18. People ask you if your milk has come in yet.

And you half expect somebody dressed in a cravendale costume to waltz through the door and stay with you forever, handing you milk as and when your baby needs it. Not true. What actually happens is that, about 3 days in, your boobs start to leak like they have forgotten they are breasts and now believe they are garden sprinklers. Whose garden you don’t know, but at the rate they start pouring out it must be the Queen’s…

19. They want you to go home ASAP.

You are taking up valuable bed space and now you have delivered your stinky human bundle and they’ve checked it over to make sure it isn’t a live Picasso painting, you’re free to leave.
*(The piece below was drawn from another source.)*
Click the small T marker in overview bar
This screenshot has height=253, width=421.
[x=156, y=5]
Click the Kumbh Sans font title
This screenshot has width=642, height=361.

Don’t. Not until you’re ready. Get all the help and advice you need before going home. Because once you’re at home, your baby is expecting you to know what you’re doing and you’ll wish you’d stayed longer at the hospital. If to only delay the car seat fiasco a little longer…

newborn baby
Source: Bigstock

20. Stop worrying.

You’re not superwoman. There is no such thing as normal, and there is no such thing as perfect. You are your baby’s normal. You are your baby’s perfect. They aren’t judging you. They are completely reliant on you and being responsible for another human being is not a piece of cake. It’s a piece of ‘oh my god I can’t do this’. You can. And everyday will get easier. Breathe mummy.

You just grew and pushed out a mini Mitchell brother. There’s nothing you can’t do.

Except sleep.

You can’t do that anymore.”

Hilarious, right? And so accurate!! Yep, it’s all a bit of a mess during those first few days after birth but, hey, you get used to it. Your vagina calms down, your baby stops hating you and both your bits and their bits return to normal size.  So, sit back, relax and lap up the hospital experience. Except for the peaches and custard of course.